**What this task involves:** Decide whether each statement agrees with the ScoutML output formats guide, answering yes or no and quoting the guide's deciding words. (a) The table format is the default for search commands. (b) The table format displays full, untruncated text. (c) Rich format output uses panels.
----- Exercise text -----
Output Formats¶

ScoutML supports multiple output formats to suit different use cases. This guide explains each format and when to use them.

Available Formats¶

Format	Use Case	Supported Commands
`table`	Terminal viewing	Search commands
`rich`	Enhanced terminal display	Most commands
`json`	Data processing, automation	All commands
`csv`	Spreadsheets, data analysis	Search, insights
`markdown`	Documentation, reports	Compare, review

Format Details¶

Table Format¶

The default format for search commands, optimized for terminal viewing.

scoutml search "transformer" --output table

Features: - Clean ASCII tables - Truncated text for readability - Clickable links (in supported terminals) - Color-coded information

Example Output:

┏━━━━━━━━━━━┳━━━━━━━━━━━━━━━━━━━━━━━┳━━━━━━━━━━┳━━━━━━┳━━━━━━━━━━┳━━━━━━┓
┃ ArXiv ID  ┃ Title                 ┃ Authors  ┃ Year ┃ Citations┃ Score┃
┡━━━━━━━━━━━╇━━━━━━━━━━━━━━━━━━━━━━━╇━━━━━━━━━━╇━━━━━━╇━━━━━━━━━━╇━━━━━━┩
│ 1706.03762│ Attention Is All You  │ Vaswani  │ 2017 │ 50000    │ 98.5 │
│           │ Need                  │ et al.   │      │          │      │
└───────────┴───────────────────────┴──────────┴──────┴──────────┴──────┘

Rich Format¶

Enhanced terminal output with panels, colors, and formatting.
----- Recorded information -----
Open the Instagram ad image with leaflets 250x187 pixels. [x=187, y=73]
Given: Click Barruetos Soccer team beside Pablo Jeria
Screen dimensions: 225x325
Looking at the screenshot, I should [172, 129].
-----
**Exercise solution:**
(a) Yes: "The default format for search commands, optimized for terminal viewing."
(b) No: "Truncated text for readability"
(c) Yes: "Enhanced terminal output with panels, colors, and formatting."